Regulation of DNA damage responses by the Myc oncogene : implications for future anti-cancer therapies

Abstract: Myc is a transcription factor frequently found deregulated in human cancer. Cells with deregulated expression of Myc carry a selective advantage against its neighbours due to the fact that Myc-mediated transcription governs crucial cellular events such as proliferation and growth. In addition, Myc has been implicated in several other aspects of tumour biology like cellular immortality, the formation of new blood vessels and the colonization of distant tissues through the process of metastasis. Therapy aimed at disrupting essential pathways regulated by Myc is important because of the many different types of cancers that depend on continued signalling along these pathways.  This thesis describes new treatment opportunities for cancers with a high Myc signature.
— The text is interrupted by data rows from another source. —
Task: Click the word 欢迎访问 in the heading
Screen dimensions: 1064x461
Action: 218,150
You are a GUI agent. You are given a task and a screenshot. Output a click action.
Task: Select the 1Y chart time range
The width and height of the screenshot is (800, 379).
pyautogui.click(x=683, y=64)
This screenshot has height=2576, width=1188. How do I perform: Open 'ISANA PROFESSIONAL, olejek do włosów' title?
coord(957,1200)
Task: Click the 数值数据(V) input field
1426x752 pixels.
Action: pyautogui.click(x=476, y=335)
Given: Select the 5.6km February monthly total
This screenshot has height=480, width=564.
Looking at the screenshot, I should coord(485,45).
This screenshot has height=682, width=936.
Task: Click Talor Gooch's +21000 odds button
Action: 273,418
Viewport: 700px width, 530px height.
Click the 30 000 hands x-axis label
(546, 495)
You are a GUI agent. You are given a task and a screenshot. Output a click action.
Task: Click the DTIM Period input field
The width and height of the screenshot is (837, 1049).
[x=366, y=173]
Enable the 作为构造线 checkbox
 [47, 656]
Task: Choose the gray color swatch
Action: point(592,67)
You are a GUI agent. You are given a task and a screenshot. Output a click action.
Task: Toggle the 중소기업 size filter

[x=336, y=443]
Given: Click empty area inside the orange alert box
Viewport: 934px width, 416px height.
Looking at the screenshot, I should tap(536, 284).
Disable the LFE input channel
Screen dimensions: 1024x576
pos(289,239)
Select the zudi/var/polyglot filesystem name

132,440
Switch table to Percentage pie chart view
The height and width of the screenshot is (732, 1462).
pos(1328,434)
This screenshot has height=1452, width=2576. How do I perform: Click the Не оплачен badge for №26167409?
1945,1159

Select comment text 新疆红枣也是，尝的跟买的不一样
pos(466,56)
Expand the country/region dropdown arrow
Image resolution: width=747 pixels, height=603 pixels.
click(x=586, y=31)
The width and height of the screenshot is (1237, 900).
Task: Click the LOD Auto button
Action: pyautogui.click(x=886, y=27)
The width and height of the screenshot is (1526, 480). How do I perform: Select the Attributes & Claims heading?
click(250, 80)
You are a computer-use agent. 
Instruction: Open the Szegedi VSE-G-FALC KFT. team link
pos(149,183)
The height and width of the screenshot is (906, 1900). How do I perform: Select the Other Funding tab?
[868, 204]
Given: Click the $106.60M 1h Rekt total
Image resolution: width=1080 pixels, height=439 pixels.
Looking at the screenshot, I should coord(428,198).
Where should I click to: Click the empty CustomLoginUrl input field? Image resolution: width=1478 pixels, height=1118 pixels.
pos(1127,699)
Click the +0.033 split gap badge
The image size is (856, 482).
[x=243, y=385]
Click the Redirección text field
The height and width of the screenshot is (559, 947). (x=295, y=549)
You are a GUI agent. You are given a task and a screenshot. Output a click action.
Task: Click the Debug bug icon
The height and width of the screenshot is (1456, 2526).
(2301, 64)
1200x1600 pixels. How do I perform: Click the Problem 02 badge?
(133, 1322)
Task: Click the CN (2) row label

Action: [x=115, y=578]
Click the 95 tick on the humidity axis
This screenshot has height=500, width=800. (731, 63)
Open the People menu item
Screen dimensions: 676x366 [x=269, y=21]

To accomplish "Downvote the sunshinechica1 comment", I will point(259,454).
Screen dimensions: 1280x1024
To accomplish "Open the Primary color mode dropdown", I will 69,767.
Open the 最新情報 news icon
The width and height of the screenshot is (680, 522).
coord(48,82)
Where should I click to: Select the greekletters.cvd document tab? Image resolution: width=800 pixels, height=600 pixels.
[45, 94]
In Paper Ι, we describe a new role for the DNA methyltransferase inhibitor Decitabine in the treatment of Myc transformed tumours cells. We show that the therapeutic potential of Decitabine in the treatment of Burkitt Lymphoma relies not only on its ability to cause reactivation of silenced genes such as pro-apoptotic PUMA, but also on the DNA damage that this drug induces. In vivo, Decitabine delays disease progression of transplanted lymphoma cells. In Paper ΙΙ, we identify the DNA damage checkpoint kinase Chk1 as a therapeutic target in Myc overexpressing cancers. We show that targeting Chk1 with shRNA or with a novel small molecule inhibitor cause a delay in disease progression of transplanted lymphoma cells in vivo. In Paper ΙΙΙ, the Chk1-related kinase Chk2 is evaluated as a therapeutic target in Myc overexpressing cancers. Myc overexpressing cells are not dependent on Chk2 but we show that Chk2 abrogation using shRNA causes polyploidization and protection against DNA damage. However, Chk2-targeted therapy elicits a synergistic lethal response in combination with inhibition of the DNA repair associated protein PARP. In conclusion, this thesis shows the potential of targeting the DNA damage machinery and the functional hubs important for maintenance of genomic stability in tumours with a deregulated expression of Myc.